● **Selected passage**
Here is the excel generating function.

public static Boolean writeToExcel(string fileName, DataSet data)
    {
        Boolean answer = false;
        using (SpreadsheetDocument excelDoc = SpreadsheetDocument.Create(tempPath + fileName, SpreadsheetDocumentType.Workbook))

        {

            WorkbookPart workbookPart = excelDoc.AddWorkbookPart();

            workbookPart.Workbook = new Workbook();

            WorksheetPart worksheetPart = workbookPart.AddNewPart<WorksheetPart>();

            Sheets sheets = excelDoc.WorkbookPart.Workbook.AppendChild<Sheets>(new Sheets());
            Sheet sheet = new Sheet()
            {
                Id = excelDoc.WorkbookPart.GetIdOfPart(worksheetPart),
                SheetId = 1,
                Name = "Page1"
            };

            sheets.Append(sheet);

            CreateWorkSheet(worksheetPart, data);
            answer = true;
        }
        return answer;

    }
private static void CreateWorkSheet(WorksheetPart worksheetPart, DataSet data)
    {
        Worksheet worksheet = new Worksheet();

        SheetData sheetData = new SheetData();

        UInt32Value currRowIndex = 1U;
        int colIndex = 0;
        Row excelRow;
        DataTable table = data.Tables[0];

        for (int rowIndex = -1; rowIndex < table.Rows.Count; rowIndex++)
        {
            excelRow = new Row();
            excelRow.RowIndex = currRowIndex++;
            for (colIndex = 0; colIndex < table.Columns.Count; colIndex++)
            {
                Cell cell = new Cell()
                {
                    CellReference = Convert.ToString(Convert.ToChar(65 + colIndex)),
                    DataType = CellValues.String
                };

                CellValue cellValue = new CellValue();
                if (rowIndex == -1)
                {
                    cellValue.Text = table.Columns[colIndex].ColumnName.ToString();
                }
                else
                {
                    cellValue.Text = (table.Rows[rowIndex].ItemArray[colIndex].ToString() != "") ? table.Rows[rowIndex].ItemArray[colIndex].ToString() : "*";
                }

                cell.Append(cellValue);
                excelRow.Append(cell);
            }
            sheetData.Append(excelRow);
        }
        SheetFormatProperties formattingProps = new SheetFormatProperties()
        {
            DefaultColumnWidth = 20D,
            DefaultRowHeight = 20D
        };

        worksheet.Append(formattingProps);
        worksheet.Append(sheetData);
        worksheetPart.Worksheet = worksheet;

    }

while the reading function is as following

public static void readInventoryExcel(string fileName, ref DataSet set)
    {
        using (SpreadsheetDocument spreadsheetDocument = SpreadsheetDocument.Open(fileName, false))
        {
            WorkbookPart workbookPart = spreadsheetDocument.WorkbookPart;
            WorksheetPart worksheetPart = workbookPart.WorksheetParts.First();
            SheetData sheetData = worksheetPart.Worksheet.Elements<SheetData>().First();
            int count = -1;
            foreach (Row r in sheetData.Elements<Row>())
            {

                if (count >= 0)

● **Goal a**
Copy the entries starting at the line that contains "This screenshot has height=707, width=1000." and ending at the line that contains "Action: point(272,70)", including both of those lines.

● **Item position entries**
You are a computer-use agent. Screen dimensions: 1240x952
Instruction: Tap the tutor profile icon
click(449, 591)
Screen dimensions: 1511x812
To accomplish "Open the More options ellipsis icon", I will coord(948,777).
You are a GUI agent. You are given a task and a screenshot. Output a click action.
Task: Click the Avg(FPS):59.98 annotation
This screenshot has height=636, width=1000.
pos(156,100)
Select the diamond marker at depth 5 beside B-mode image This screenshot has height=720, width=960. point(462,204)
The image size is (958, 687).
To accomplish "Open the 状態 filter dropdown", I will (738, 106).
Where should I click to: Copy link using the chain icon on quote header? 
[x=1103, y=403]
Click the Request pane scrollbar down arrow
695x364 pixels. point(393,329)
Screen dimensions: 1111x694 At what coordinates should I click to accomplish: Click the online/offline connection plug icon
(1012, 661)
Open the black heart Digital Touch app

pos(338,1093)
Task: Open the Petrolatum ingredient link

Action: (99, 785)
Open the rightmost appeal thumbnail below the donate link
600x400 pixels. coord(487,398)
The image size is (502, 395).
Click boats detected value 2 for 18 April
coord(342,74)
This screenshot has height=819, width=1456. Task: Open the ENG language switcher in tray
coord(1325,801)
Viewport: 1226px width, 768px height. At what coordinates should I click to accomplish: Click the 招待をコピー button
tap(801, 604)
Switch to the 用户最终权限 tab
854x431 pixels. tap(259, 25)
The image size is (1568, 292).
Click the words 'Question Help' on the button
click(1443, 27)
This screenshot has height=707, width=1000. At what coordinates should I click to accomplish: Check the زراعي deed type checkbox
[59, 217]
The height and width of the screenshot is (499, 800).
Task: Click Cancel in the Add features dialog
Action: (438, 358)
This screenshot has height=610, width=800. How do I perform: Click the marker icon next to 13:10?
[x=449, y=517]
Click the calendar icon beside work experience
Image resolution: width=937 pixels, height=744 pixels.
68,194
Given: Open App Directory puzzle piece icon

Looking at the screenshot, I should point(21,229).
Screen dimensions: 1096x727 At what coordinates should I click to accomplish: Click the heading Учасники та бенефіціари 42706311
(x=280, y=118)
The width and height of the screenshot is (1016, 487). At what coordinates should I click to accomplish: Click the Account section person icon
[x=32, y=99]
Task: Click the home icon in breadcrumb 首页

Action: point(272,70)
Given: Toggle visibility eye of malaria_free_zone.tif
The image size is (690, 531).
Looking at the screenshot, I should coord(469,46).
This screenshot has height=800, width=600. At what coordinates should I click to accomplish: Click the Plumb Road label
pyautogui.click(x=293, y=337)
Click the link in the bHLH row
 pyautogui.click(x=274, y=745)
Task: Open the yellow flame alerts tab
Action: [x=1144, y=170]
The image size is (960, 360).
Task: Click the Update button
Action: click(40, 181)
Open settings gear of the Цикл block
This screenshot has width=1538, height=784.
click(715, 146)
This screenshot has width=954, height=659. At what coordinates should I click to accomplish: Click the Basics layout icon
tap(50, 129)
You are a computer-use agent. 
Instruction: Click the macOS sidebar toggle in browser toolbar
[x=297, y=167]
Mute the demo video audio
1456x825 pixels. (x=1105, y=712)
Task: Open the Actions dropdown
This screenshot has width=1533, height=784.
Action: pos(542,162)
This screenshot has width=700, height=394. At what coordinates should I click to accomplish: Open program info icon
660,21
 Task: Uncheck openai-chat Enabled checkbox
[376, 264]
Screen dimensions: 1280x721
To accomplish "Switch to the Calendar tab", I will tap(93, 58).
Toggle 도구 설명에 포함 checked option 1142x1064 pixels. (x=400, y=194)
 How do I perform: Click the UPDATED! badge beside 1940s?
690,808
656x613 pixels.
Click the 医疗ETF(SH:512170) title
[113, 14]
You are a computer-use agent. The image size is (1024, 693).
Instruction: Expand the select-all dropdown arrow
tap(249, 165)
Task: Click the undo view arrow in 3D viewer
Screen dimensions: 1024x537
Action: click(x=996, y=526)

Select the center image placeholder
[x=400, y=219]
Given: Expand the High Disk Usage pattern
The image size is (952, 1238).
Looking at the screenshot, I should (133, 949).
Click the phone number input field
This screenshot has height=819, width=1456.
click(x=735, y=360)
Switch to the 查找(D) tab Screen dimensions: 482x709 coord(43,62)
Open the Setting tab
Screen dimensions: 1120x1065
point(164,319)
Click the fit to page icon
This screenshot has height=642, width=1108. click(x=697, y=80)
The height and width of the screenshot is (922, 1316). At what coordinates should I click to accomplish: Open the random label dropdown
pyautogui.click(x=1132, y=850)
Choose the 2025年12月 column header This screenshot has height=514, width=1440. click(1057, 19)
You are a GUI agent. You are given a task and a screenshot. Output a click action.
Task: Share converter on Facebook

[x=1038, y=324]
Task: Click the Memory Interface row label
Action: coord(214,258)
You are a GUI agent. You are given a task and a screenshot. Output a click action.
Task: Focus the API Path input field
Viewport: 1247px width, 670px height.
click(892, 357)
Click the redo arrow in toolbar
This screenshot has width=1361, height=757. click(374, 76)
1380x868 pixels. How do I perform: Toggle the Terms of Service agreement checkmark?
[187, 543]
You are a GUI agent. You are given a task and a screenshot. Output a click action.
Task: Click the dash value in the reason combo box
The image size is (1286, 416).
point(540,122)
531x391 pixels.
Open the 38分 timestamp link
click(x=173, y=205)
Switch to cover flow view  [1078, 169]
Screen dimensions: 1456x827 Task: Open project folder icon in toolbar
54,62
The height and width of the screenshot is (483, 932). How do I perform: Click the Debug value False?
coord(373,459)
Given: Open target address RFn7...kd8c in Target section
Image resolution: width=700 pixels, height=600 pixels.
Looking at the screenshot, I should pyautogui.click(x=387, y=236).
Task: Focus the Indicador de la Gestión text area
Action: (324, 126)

● **Goal b**
Summarize the Excel code excerpt in three sentences.

● **Written solution a**
This screenshot has height=707, width=1000. At what coordinates should I click to accomplish: Check the زراعي deed type checkbox
[59, 217]
The height and width of the screenshot is (499, 800).
Task: Click Cancel in the Add features dialog
Action: (438, 358)
This screenshot has height=610, width=800. How do I perform: Click the marker icon next to 13:10?
[x=449, y=517]
Click the calendar icon beside work experience
Image resolution: width=937 pixels, height=744 pixels.
68,194
Given: Open App Directory puzzle piece icon

Looking at the screenshot, I should point(21,229).
Screen dimensions: 1096x727 At what coordinates should I click to accomplish: Click the heading Учасники та бенефіціари 42706311
(x=280, y=118)
The width and height of the screenshot is (1016, 487). At what coordinates should I click to accomplish: Click the Account section person icon
[x=32, y=99]
Task: Click the home icon in breadcrumb 首页

Action: point(272,70)

● **Written solution b**
The writeToExcel function creates a spreadsheet document with a workbook part, a worksheet part, and a sheet named "Page1", then calls CreateWorkSheet and returns true. CreateWorkSheet writes a header row of column names from the first table in the DataSet, followed by one row per data row, with "*" in place of any empty value, and sets the default column width and row height to 20. The readInventoryExcel function opens the file, takes the sheet data of the first worksheet part, and loops over its rows.